Barbara Almond photoBarbara Almond, psychotherapist and author of The Monster Within: The Hidden Side of Motherhood, writes about the common, but little-discussed issue of maternal ambivalence in her most recent blog post for Psychology Today. Read it below:


This blog is about the dilemmas of modern parenting and the painful emotions that ensue from attempts to do it perfectly. As human culture has developed and changed over the milennia, so too has human parenting. But the passion to raise children “correctly” has reached an apex over the past 30 years or so that burdens contemporary parents to a disturbing degree. These demands engender ambivalence, that mixture of loving and hating feelings that characterizes all important relationships.

Ambivalence arises where there is a conflict between the needs of the parents and those of their children. For example, a loving mother, who has nursed her infant happily every few hours during the day, cannot really welcome being woken out of a much needed sleep every few hours all night long. Yet many women feel guilty and depressed at their own resentment, exhaustion and unfriendly thoughts. That resentment seems very understandable—after all, she does feed the baby even if she would rather not at that moment–but it isn’t, to the mothers themselves. An acquaintance confessed to me that her mother’s group once took up the subject of their resentment towards their children and then felt so guilty, they could never go back to it again.

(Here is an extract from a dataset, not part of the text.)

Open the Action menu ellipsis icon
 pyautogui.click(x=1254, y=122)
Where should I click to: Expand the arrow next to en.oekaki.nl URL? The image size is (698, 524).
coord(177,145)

Maternal ambivalence is “the crime that dare not speak its name” in the 21st century (to paraphrase Oscar Wilde who referred to homosexuality as the crime that dare not speak its name in the 19th century.) Everyone feels it, but has trouble talking about it, and those who do speak up raise feelings of alarm in those who are pushing these feelings out of consciousness.

It seems so puzzling–ambivalence is a normal human phenomenon. What you love, you can also lose. Those you love can leave you, reject you, and disappoint you. How can anyone always be loving? The need to suppress negative feelings is really more of a burden than parents realize.